Brèves de Chine (2)

Pour notre dernier jour à Guìlín, nous réservons une excursion avec notre auberge aux rizières en terrasse de Longji.  Après trois heures de voiture, nous voici à la montagne. Il fait beau, bien moins humide, nous voilà ravies. Nous assistons d’abord à un spectacle donné par les femmes Yao, qui nous présente leurs traditions. Elles portent les cheveux très longs, qui indiquent leur statut marital en fonction de la façon dont elles les coiffent. On nous emmène ensuite déjeuner dans un petit restaurant, où on nous présente plein de différents mets assaisonnés à mélanger avec du riz blanc : pommes de terres caramélisées (miam), beignets de patate douce, omelette à la tomate, etc.


On reprend alors la voiture pour monter encore plus haut, jusqu’à l’entrée des rizières. Deux choix s’offrent à nous, monter au sommet à pied ou en télécabine. Tous les Chinois choisissent la seconde solution, tandis que nous partons à pieds avec deux Français et une Allemande. Il fait très chaud et ça grimpe dur, mais les paysages sont magnifiques. À cette période de l’année les rizières sont encore sous l’eau mais le riz a commencé à pousser. C’est aussi beau que dans les documentaires, et lorsqu’on arrive au sommet après une heure de marche on se croirait dans une carte postale. Presque tous les flancs des montagnes qui nous entourent sont couverts de rizières en terrasse aux formes arrondies.

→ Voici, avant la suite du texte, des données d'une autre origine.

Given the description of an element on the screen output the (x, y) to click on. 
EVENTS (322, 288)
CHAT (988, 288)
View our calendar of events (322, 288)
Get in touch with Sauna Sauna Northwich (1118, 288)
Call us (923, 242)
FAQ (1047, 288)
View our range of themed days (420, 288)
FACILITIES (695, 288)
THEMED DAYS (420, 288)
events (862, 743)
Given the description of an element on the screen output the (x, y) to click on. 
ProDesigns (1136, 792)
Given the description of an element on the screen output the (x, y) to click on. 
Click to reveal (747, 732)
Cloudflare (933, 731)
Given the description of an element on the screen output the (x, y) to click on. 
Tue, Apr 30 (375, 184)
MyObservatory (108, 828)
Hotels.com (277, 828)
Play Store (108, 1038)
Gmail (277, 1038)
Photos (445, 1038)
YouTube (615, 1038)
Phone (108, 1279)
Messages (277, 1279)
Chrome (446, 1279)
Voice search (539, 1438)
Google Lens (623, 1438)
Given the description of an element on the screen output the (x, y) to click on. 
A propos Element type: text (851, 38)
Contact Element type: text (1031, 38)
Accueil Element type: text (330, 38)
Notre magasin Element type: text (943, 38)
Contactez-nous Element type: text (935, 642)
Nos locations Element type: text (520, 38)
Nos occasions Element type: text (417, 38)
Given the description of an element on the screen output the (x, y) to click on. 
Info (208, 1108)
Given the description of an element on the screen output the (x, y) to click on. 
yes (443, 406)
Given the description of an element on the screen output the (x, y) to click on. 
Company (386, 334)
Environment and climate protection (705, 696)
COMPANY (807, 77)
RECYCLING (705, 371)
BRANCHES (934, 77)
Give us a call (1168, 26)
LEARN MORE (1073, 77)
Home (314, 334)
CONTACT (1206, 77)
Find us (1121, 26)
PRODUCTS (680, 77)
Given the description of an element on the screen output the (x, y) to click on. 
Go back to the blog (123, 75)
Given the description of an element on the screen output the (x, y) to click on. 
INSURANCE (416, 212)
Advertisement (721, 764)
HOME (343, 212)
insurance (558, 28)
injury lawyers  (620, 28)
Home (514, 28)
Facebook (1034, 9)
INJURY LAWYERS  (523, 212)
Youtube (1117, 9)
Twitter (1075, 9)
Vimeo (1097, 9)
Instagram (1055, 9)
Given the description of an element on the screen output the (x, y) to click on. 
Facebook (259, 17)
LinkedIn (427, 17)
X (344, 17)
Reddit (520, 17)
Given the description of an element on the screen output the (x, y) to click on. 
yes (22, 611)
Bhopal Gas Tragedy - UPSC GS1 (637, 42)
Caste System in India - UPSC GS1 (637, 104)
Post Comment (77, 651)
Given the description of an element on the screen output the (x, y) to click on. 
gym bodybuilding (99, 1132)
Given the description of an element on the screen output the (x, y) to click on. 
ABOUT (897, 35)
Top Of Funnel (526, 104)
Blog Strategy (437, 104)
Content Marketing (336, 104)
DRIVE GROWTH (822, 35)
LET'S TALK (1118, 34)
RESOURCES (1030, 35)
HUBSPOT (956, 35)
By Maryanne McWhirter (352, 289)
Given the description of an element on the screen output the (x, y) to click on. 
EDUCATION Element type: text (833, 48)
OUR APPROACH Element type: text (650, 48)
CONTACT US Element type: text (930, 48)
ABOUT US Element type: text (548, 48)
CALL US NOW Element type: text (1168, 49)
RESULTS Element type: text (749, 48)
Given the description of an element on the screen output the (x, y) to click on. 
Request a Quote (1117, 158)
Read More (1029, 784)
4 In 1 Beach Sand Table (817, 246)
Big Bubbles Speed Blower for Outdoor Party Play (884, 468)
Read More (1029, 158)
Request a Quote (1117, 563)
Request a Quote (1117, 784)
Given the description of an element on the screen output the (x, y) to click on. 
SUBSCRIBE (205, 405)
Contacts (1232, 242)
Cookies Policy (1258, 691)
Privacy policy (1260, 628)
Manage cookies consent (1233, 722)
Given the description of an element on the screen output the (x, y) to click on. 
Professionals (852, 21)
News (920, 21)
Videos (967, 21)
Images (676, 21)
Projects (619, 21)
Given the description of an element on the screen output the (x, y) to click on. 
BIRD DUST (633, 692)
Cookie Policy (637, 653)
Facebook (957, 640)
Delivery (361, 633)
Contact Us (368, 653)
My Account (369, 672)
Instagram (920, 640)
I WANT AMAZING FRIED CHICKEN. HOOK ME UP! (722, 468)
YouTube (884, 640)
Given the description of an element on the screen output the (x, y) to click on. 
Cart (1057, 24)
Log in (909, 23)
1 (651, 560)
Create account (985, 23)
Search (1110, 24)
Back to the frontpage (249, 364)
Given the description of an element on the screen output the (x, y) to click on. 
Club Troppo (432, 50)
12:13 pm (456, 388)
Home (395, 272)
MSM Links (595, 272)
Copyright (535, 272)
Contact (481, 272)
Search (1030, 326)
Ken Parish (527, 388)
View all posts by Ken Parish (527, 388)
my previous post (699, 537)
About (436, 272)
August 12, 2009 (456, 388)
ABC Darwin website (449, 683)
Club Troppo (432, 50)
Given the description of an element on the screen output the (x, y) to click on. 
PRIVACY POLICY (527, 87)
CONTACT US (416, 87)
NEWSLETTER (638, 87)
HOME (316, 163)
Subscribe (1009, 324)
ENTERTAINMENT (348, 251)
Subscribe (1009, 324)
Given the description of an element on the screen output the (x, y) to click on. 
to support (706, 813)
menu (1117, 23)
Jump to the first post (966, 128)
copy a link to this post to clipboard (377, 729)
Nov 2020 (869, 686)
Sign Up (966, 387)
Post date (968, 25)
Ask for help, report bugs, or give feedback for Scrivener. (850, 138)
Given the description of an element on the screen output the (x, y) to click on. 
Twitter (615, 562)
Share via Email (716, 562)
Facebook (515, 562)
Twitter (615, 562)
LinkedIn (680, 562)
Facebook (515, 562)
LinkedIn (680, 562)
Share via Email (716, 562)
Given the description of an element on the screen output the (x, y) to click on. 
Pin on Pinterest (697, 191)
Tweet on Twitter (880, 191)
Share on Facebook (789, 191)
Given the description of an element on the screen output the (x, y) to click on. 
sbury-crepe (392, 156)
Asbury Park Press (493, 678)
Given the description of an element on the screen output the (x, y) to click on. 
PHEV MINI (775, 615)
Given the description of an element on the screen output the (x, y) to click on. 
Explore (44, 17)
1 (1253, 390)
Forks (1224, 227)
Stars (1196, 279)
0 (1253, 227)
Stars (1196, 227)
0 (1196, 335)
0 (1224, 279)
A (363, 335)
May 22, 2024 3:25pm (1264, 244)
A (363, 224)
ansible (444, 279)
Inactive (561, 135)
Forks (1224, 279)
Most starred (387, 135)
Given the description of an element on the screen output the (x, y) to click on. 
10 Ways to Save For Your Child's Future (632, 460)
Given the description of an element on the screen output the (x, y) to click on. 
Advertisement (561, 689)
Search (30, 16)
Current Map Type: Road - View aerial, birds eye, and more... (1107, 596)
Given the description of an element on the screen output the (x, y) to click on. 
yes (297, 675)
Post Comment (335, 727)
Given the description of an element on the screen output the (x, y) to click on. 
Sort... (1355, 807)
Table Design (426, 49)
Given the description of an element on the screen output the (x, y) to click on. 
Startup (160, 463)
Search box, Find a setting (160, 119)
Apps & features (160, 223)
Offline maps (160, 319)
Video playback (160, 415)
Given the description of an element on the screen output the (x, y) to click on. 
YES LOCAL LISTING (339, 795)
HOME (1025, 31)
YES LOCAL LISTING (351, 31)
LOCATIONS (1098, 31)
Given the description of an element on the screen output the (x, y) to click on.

On doit ensuite redescendre, et si c’est plus facile pour le souffle c’est bien plus difficile pour les genoux, qui peinent à garder l’équilibre sur les pierres glissantes. Le soir nous allons admirer les pagodes du soleil et de la lune qui sont illuminées.


Samedi nous sommes à la fois excitées et anxieuses. Vingt heures de train nous attendent, pour rallier Kunming, la capitale du Yunnan. Traverser la Chine en train couchette correspond parfaitement à l’imaginaire que l’on se fait d’un voyage en Asie, mais nos tickets nous indiquent deux places à trois voitures d’écart, et on se demande comment on va occuper tout ce temps.
Au final la chance nous sourit, juste en dessous de moi se trouve une étudiante qui parle très bien anglais et qui nous aide pour expliquer aux contrôleurs que l’on souhaite se rapprocher. Constance passera alors la quasi totalité du trajet avec nous, et ne rejoindra son wagon que pour dormir.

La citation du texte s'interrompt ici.